Fué entónces cuando el entusiasmo subió á sus noventa grados, porque nada hay que dé tanta energía á la expresion de ciertas pasiones en ciertas gentes, como el buen vino, el ruído de las copas y los bríndis.
Fué entónces tambien cuando se vertió una idea cuya expresion sencilla y reducida á sus términos mas precisos, hizo resaltar el fondo de ella, y que se grabara con acero en la imaginacion de los concurrentes: esa idea fué de Daniel.

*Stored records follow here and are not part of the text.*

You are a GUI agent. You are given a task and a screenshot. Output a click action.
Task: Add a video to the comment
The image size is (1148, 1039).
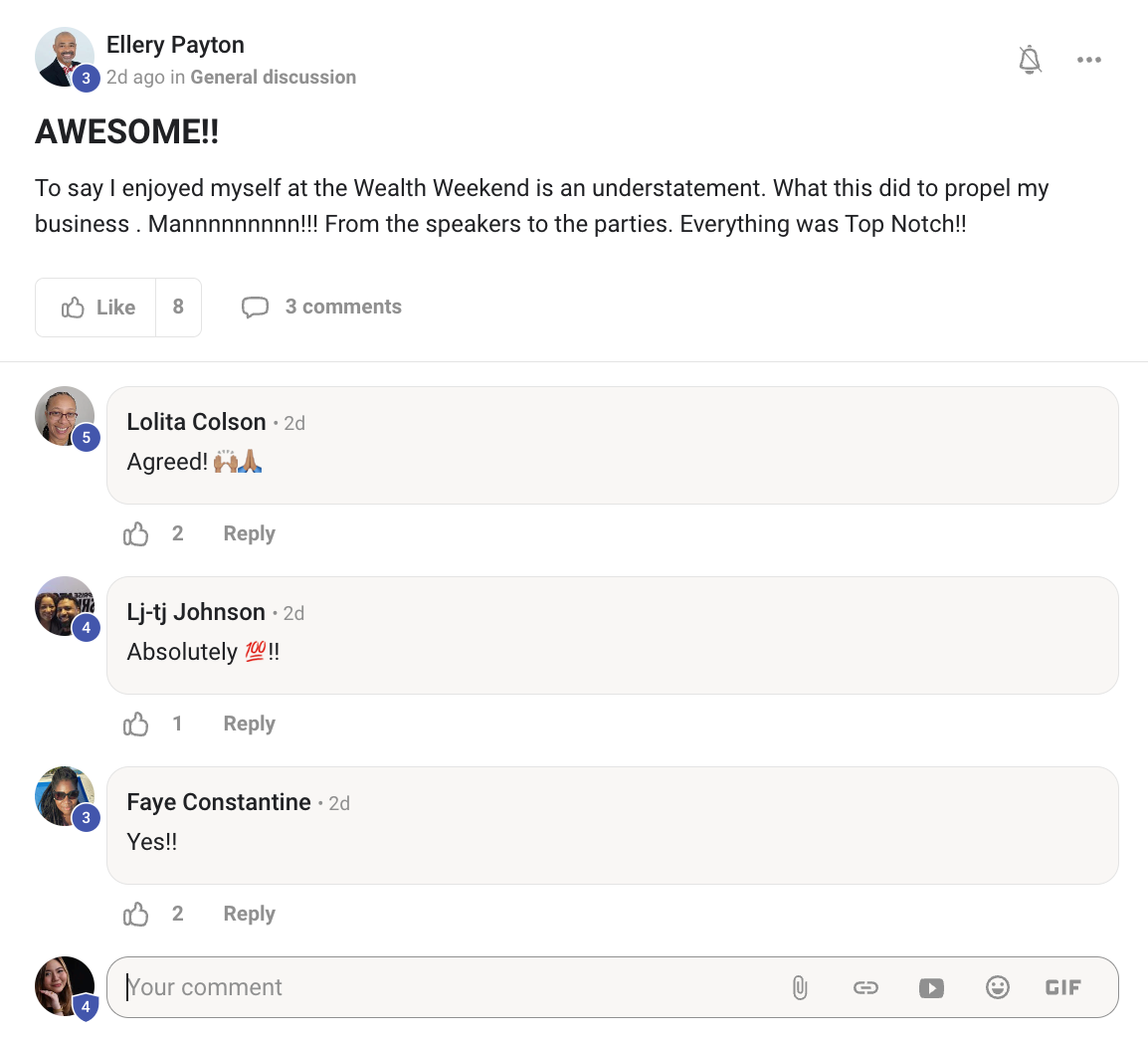(x=931, y=987)
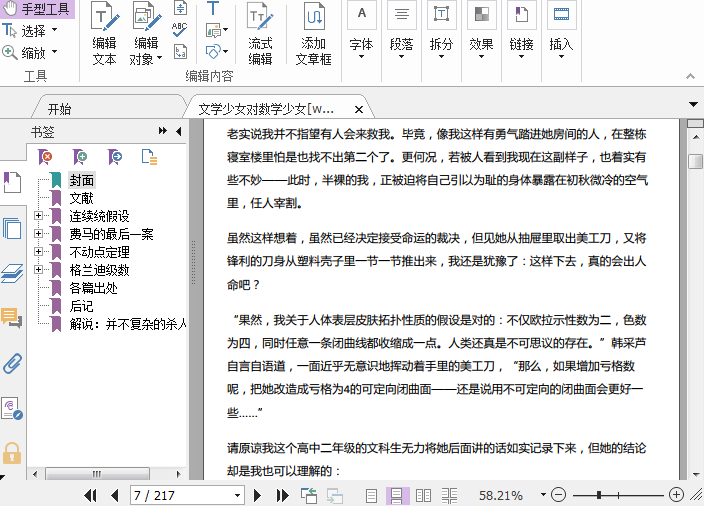Click the add new bookmark icon
704x506 pixels.
click(x=81, y=156)
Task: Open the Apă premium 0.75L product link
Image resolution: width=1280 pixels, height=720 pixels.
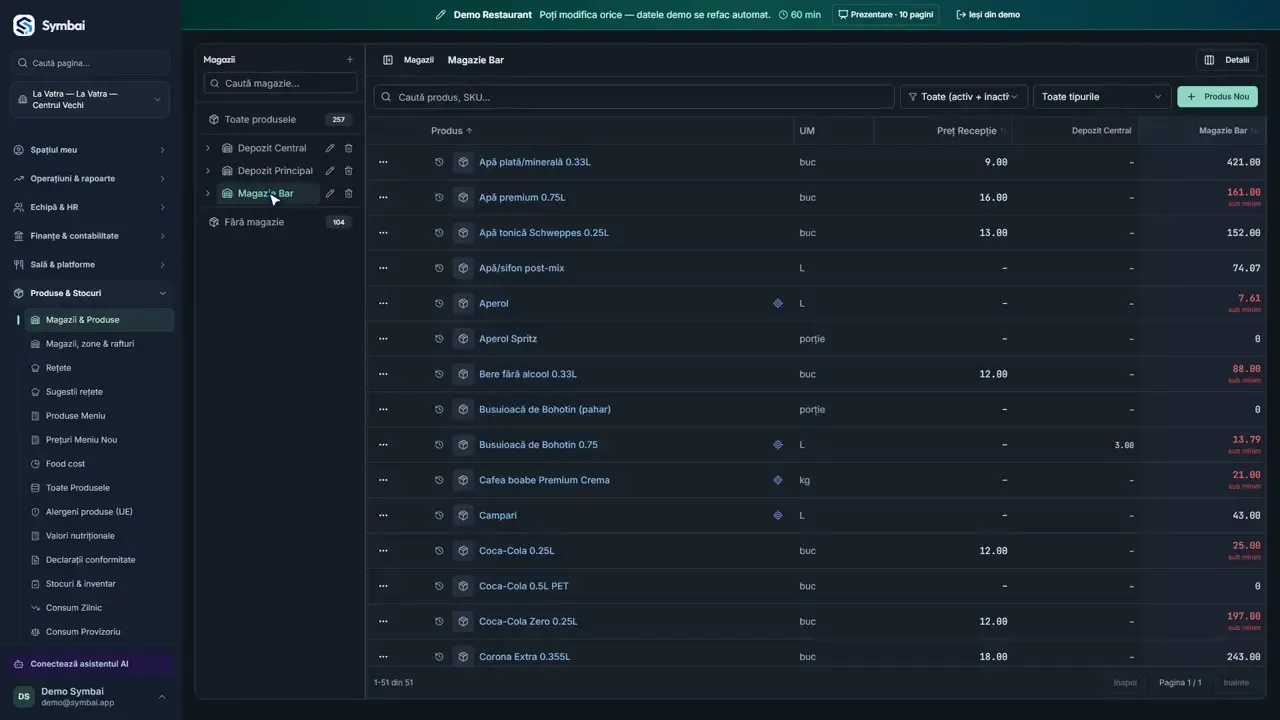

Este jóven, despues de haber conducido á Amalia y á Florencia al salon, y dejándolas en baile con dos de sus amigos, volvió al comedor, y, tranquilo, imponente podemos decir, se colocó en una cabecera de la mesa en medio del general Mancilla y del coronel Salomon, tomó una copa y dijo:
—«Señores, bebo por el primer federal que tenga la gloria de teñir su puñal en la sangre de los esclavos de Luis Felipe que están entre nosotros, de espías unos, de traidores otros, y de salvajes unitarios todos, esperando el momento de saciar sus pasiones feroces en la sangre de los nobles défensores del héroe de la America, nuestro Ilustre Restaurador de las Leyes.»
Nadie habia tenido el valor de definir y expresar tan claramente el sentimiento de la mayor parte de los que allí estaban; y, como sucede siempre cuando álguien consigue interpretar los deseos informes de la multitud, cuyo labio no se presta comunmente á darles vida y colorido con los incompletos recursos del lenguaje, aquellas palabras arrebataron la admiracion de todos, cuya aprobacion se manifestó espontáneamente con el coro de estrepitosos aplausos que sucedió al bríndis de aquel jóven que lanzaba ese anatema de muerte sobre la cabeza de hombres culpables ante la susceptible aunque santa Federacion, por el hecho de ser ciudadanos de un país con cuyo gobierno estaba en cuestion el héroe esclarecido de aquella época de subversion y sangre, salvajería y vandalismo.
El mismo general Mancilla no creyó ni por un momento que hubiese una segunda idea en el bríndis de aquel jóven, y en los secretos de su pensamiento admiró la locura de aquella alma á quien las doctrinas de la época habian exleaviado tanto y tan temprano.
¡Providencia divina! Daniel que azuzaba las pasiones salvajes de aquellos hombres; Daniel que en efecto habria dado os mejores años de su vida porque su sanguinario deseo se cumpliese en alguno de las inocentes extranjeros que resilian en Buenos Aires; Daniel, decíamos, era el hombre mas puro de aquella reunion, y el hombre mas europeo que habia en ella. Pero él queria buscar en esas gotas de sangre a ocasion de que la Francia, la Europa entera descargase en golpe mortal sobre la frente del poderoso bandido de la Federacion, para contener de este modo el rio de lágrimas y sangre que veia pronto á desbordarse sobre toda una sociedad cristiana é inocente: era la aplicacion de esa terrible, pero en muchos casos imprescindible ley de la filosofía y la moral, que autoriza el sacrificio de los ménos para la conservacion de los mas: era un holocausto de intereses individuales en las aras de la salvacion general, lo que buscaba aquel jóven consagrado con toda su conciencia á la liberacion de su patria, y á reivindicar la humanidad tan ultrajada en ella; y buscaba esto á costa de su nombre, a costa de su porvenir quizá; arrostrando el odio de los hombres honrados, y la imaginacion de los malvados, que es todavía peor que aquello para los hombres de virtud y de corazon.
Y como todo el que acaba de cumplir un grande, pero penoso deber, Daniel salió del comedor tranquilo y triste; se dirigió al salon y dijo á su prima:
— Vamos.
Amalia notó que el semblante de Daniel estaba algo descompuesto, y no vaciló en preguntarle por la causa de ello.
— No es nada, la contestó el jóven, acabo de jugar mi nombre á la salud de mi patria.
— Vamos, Florencia, prosiguió Daniel dirigiéndose á su amada, que en aquel momento se acercaba á Amalia.